Ver la vida pasar es una mezcla extraña. Es una felicidad, con algo de nostalgia pero que no quita la alegría. Y esto debe alegrarnos a todos. No tenemos perdón de Dios si, a pesar de los pesares, no somos felices. Porque la felicidad, es algo tan sencillo como respirar el aire fresco de los días buenos.

Y, como todo cambio de estación supone un relanzamiento, se trata de hacer algo distinto de lo habitual, encontrar hueco a esos pequeños deseos absurdos que todos tenemos, esas raíces dormidas que tienen derecho a brotar.

No hay mejor remedio que sacudir la monotonía cotidiana, romper con los compromisos y prejuicios que nos roban lo mejor de nosotros y ponerse en marcha.

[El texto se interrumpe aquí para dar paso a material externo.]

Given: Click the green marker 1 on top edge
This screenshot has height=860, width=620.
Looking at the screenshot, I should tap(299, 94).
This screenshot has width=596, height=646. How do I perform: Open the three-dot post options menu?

No se por qué, recuerdo la entrevista de un famoso autor teatral, creo que Henry Miller. Para él, el único afán de su vida había sido la felicidad. Le parecía tocarla con los dedos tras el éxito, la ambición o el amor.

Por desgracia, nunca pudo conquistarla del todo. Y, al final, comentaba feliz que la había encontrado donde nunca se le habría ocurrido buscarla: en las pequeñas cosas cotidianas. Una revista, una charla entre amigos, un paseo en calma, una copa, unas flores, pequeñas cosas que disfrutaba, de vuelta a sí mismo.

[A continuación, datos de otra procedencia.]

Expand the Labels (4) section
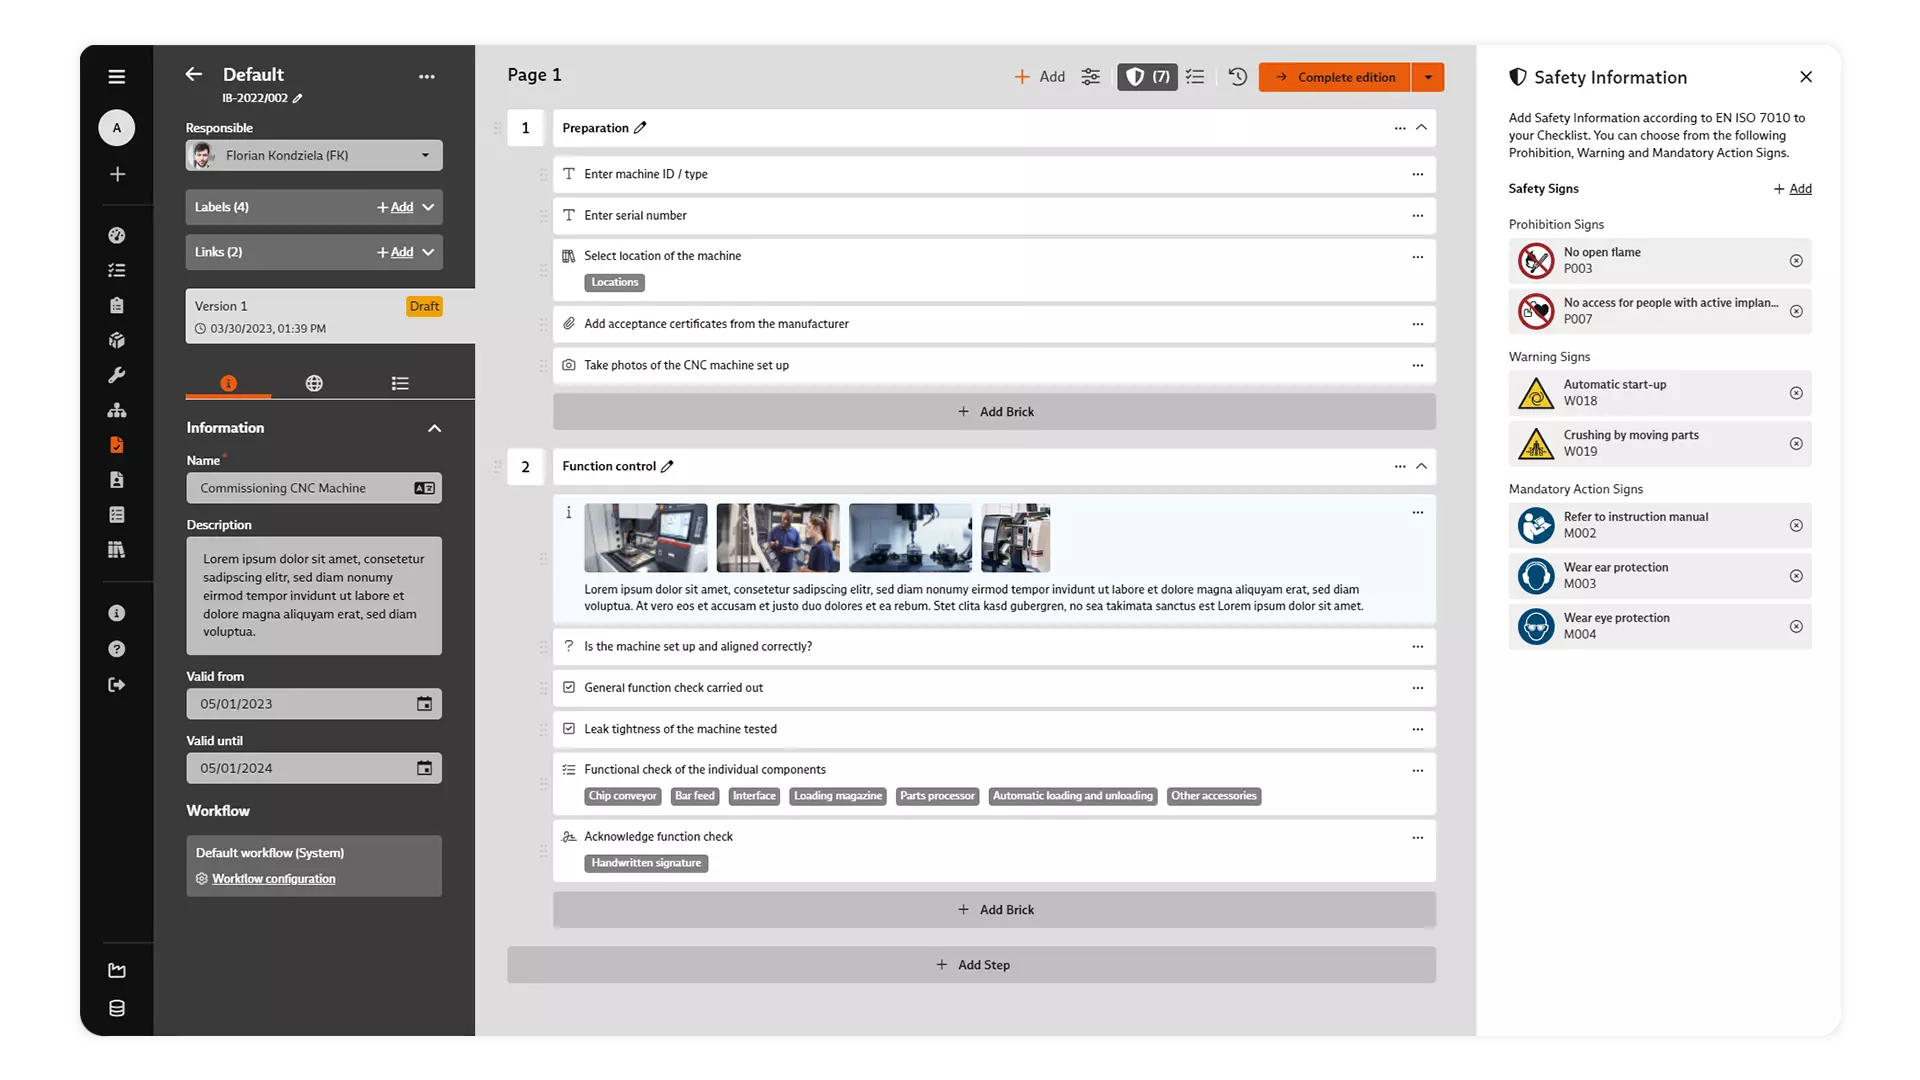The image size is (1920, 1080). point(429,207)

Me pregunto por qué todos tenemos la manía de sentirnos imprescindibles, de creer que si no hacemos esto o aquello el mundo entero se viene abajo. Es esta eficiencia calculada la que nos impide descubrir el enorme gozo de lo inútil.

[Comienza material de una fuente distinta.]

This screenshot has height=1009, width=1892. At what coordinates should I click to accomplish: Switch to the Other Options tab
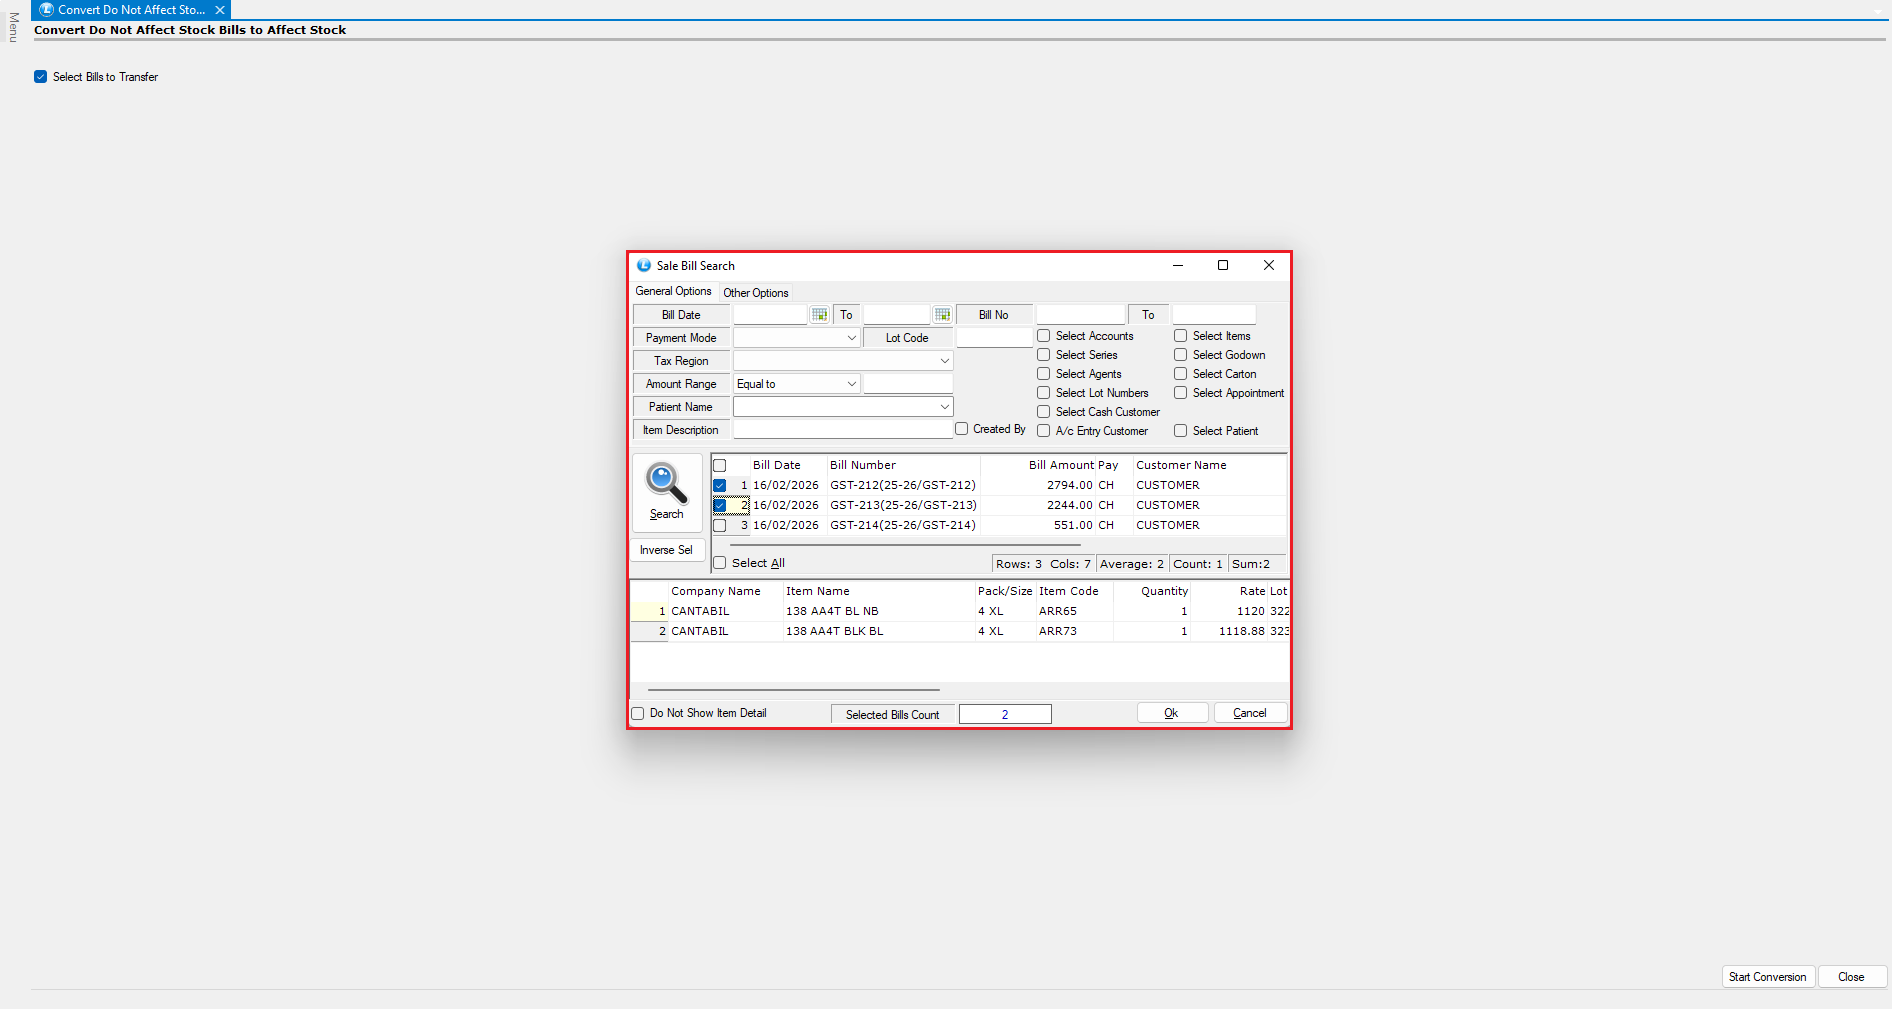[x=755, y=293]
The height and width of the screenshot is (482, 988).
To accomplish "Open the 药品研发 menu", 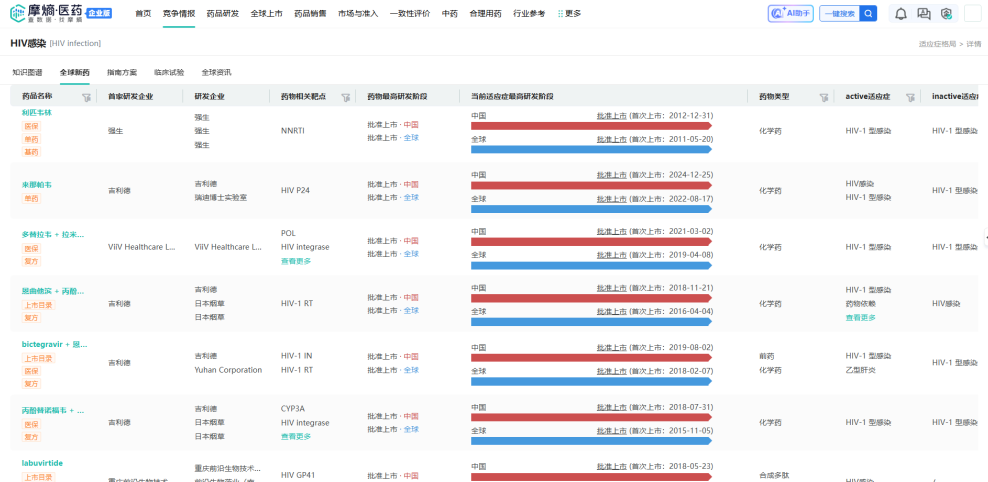I will [x=222, y=14].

Entre las obligaciones que todos nos hemos creado, hay que conseguir momentos en blanco para ver la vida pasar y reírnos un poco de todo, incluidos nosotros. Para amarlo todo, de una manera nueva, sin crispaciones ni ansiedad.

Cada ciudad esconde caminos increíbles que nos asombrarán cuando queramos relajarnos. Y tiendas que nos encantan con su moda “vintage”, sus anticuarios modestos y esos mesones deliciosos, a la hora de tomarse un vinillo, porque, ya se sabe, con pan y vino se anda el camino.

Hay que buscarle a la vida su pequeña y su gran aventura. Sentir el corazón ilusionado latiendo por todo. Sólo a golpe de corazón descubrimos la ruta de los sueños.

De repente, nos sentimos felices. Eso es todo.